**WORK ITEM**
Your reply should be the whole listing, copied exactly, with the pictures left out.

**THE INPUT**
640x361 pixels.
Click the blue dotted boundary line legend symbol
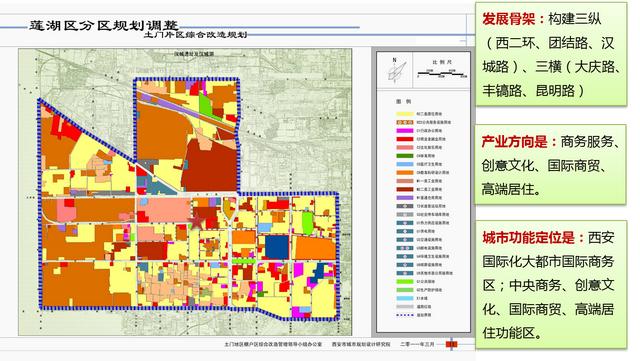point(404,315)
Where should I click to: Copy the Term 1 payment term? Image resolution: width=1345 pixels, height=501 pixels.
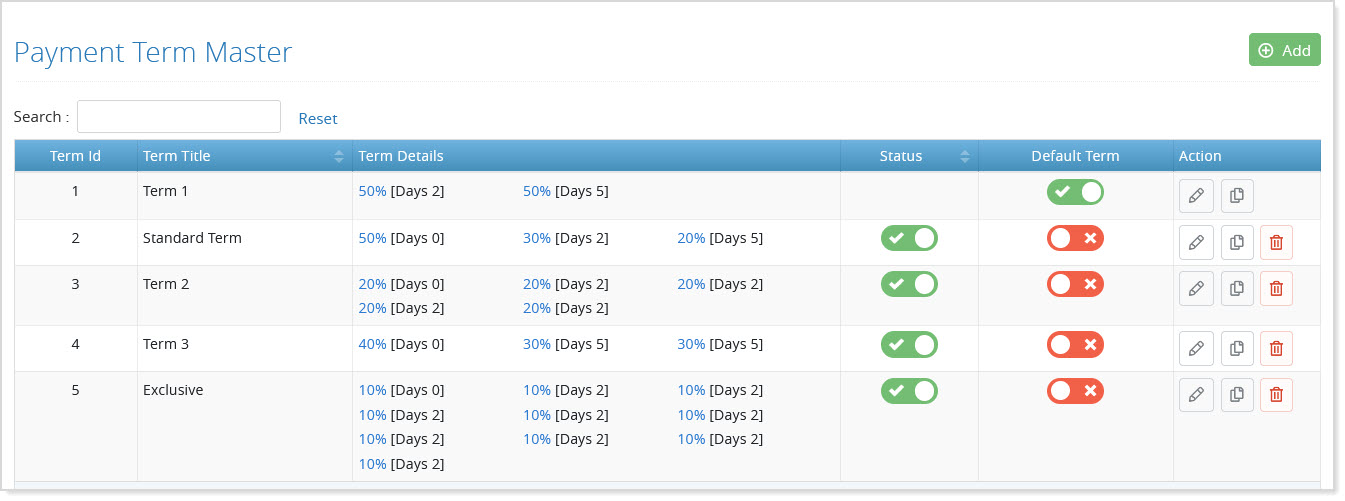[x=1237, y=196]
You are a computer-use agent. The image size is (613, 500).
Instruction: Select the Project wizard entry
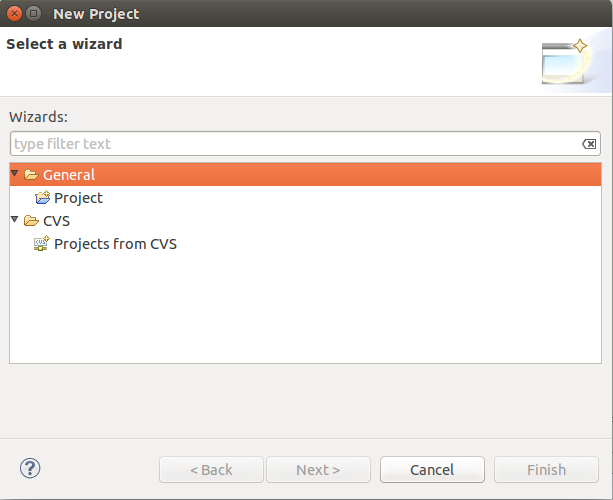tap(78, 198)
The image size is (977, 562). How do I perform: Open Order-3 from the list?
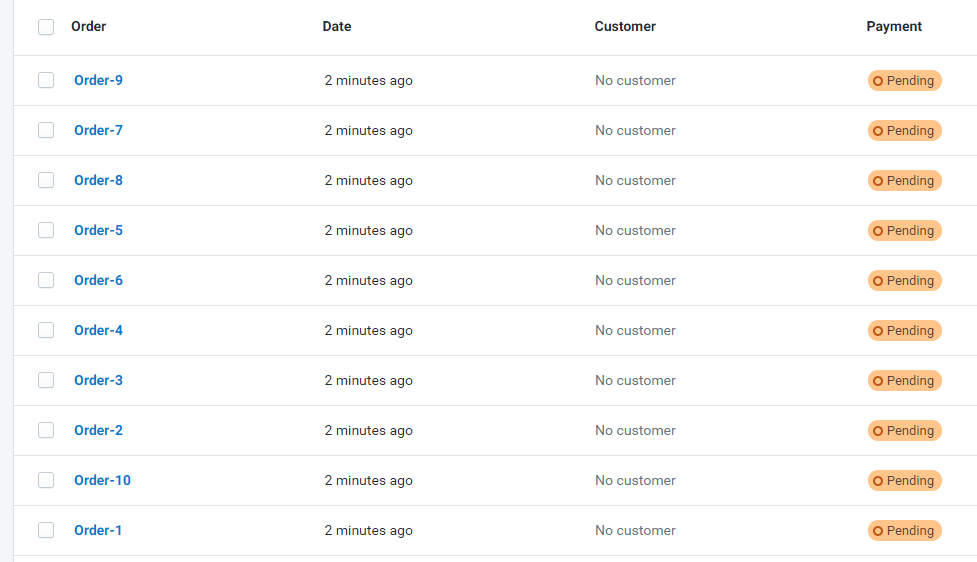click(x=98, y=380)
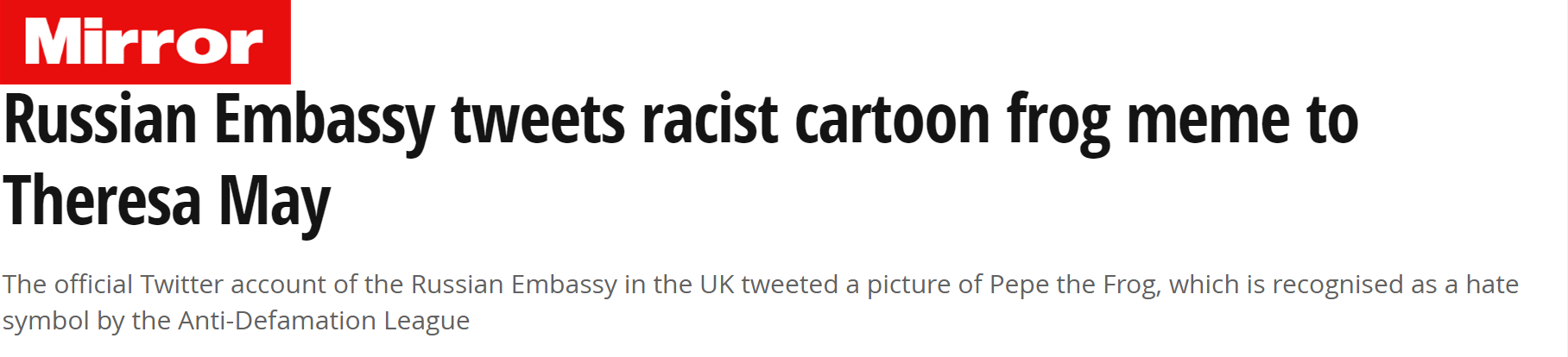Screen dimensions: 1568x357
Task: Click the word 'May' in the headline
Action: point(274,204)
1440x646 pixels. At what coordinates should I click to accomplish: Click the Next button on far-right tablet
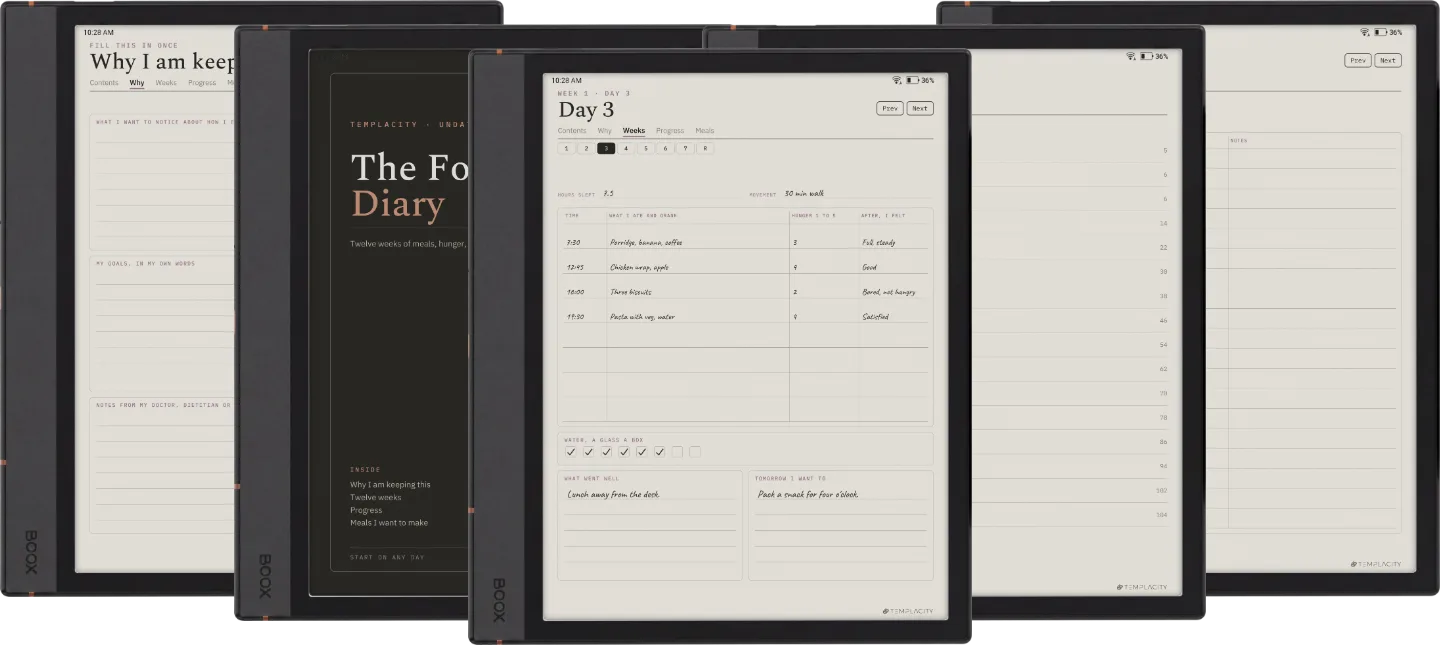pyautogui.click(x=1388, y=60)
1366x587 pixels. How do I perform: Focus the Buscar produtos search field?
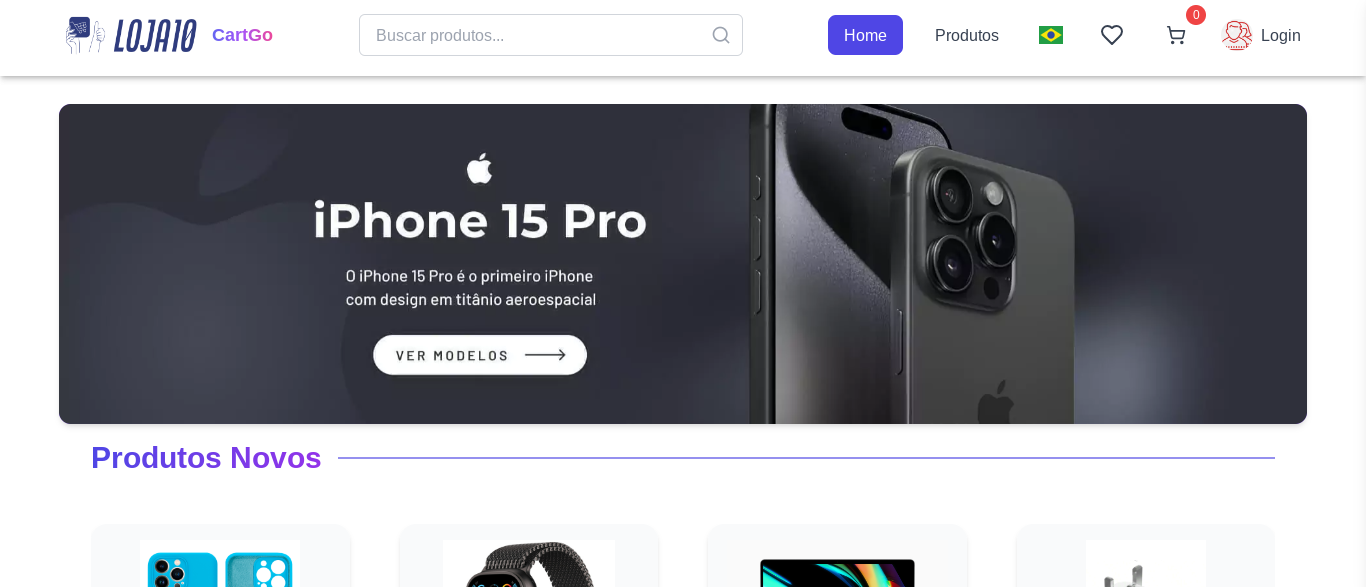point(535,35)
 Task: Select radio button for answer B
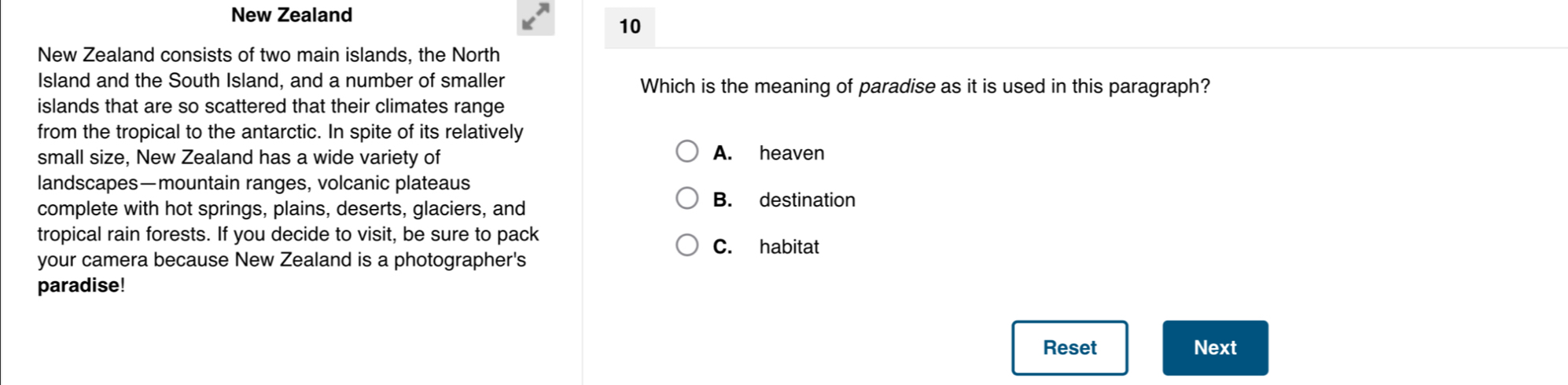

**WRITTEN ANSWER**
640x361 pixels.
Click the blue dotted boundary line legend symbol
point(404,315)
Where should I click to: Copy the Term 1 payment term? Image resolution: width=1345 pixels, height=501 pixels.
[x=1237, y=196]
You are a computer-use agent. The image size is (613, 500).
Instruction: Select the Project wizard entry
tap(78, 198)
The image size is (977, 562). How do I perform: Open Order-3 from the list?
click(x=98, y=380)
Screen dimensions: 1568x357
Task: Click the word 'May' in the headline
Action: point(274,204)
1440x646 pixels. At what coordinates should I click to accomplish: Click the Next button on far-right tablet
pyautogui.click(x=1388, y=60)
1366x587 pixels. How do I perform: Focus the Buscar produtos search field?
point(535,35)
 Task: Select radio button for answer B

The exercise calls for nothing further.